Gross sulphur mineralisation–immobilisation turnover in soil amended with plant residues

Abstract

The rates of sulphur (S) released to and removed from the soil inorganic pool were estimated using the isotopic dilution technique. In an initial study fresh soil was mixed with combinations of two inorganic S levels (0 and 10 μg S g −1 soil) and three plant residues (wheat straw, perennial ryegrass and oilseed rape) and followed over 32 days of incubation. As 35S recovery was inadequate prior to day 2 and re-mineralisation of immobilised 35S occurred after day 8 thereby invalidating the method, estimates of gross S transformation rates should be based on data sampled between days 2 and 8. In the main experiment 16 plant residues with ranges in S contents of 0.08–0.81%, C/S ratios of 50–604 and lignin content of 0.9–10.8 were mixed with soil and carrier-free 35S label. Net turnover rates varied from 58% of S in Persian clover being immobilised to 76% of S in winter cress being mineralised within 5 days of incubation.
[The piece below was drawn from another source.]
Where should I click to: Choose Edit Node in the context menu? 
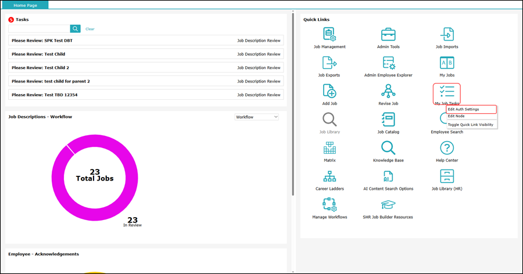456,116
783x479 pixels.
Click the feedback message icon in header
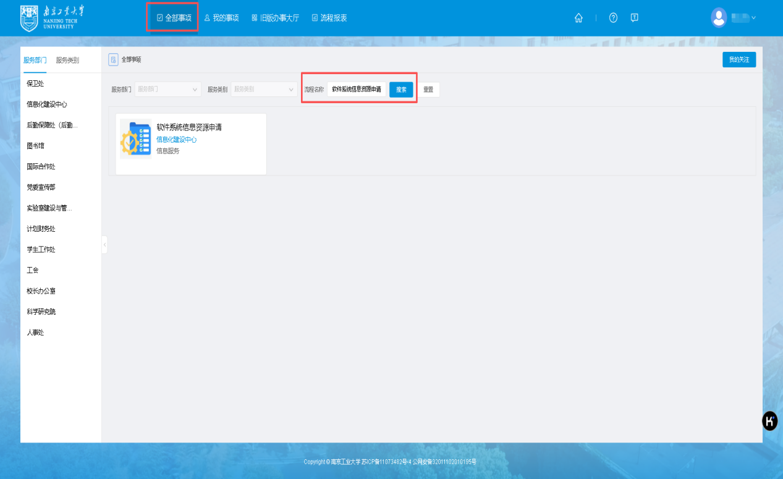point(634,18)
Gross S mineralisation varied from 0.9–14.9 μg S g −1 soil d −1, whereas gross immobilisation only varied from 0.5 to 3.1 μg S g −1 d −1. Gross S immobilisation was strongly correlated to the C/S ratio of the plant material ( P<0.001), whereas gross S mineralisation showed a weaker, but still significant, correlation with lignin content ( P<0.05). The results indicate that immobilisation may predominantly have been a biological process in response to carbon addition while early mineralisation may have been dominated by the biochemical hydrolysis of organic sulphates in the residues. If attention is paid to the various constraints and limitations, isotopic pool dilution using 35S offers a tool that may prove valuable in understanding and modelling soil S turnover.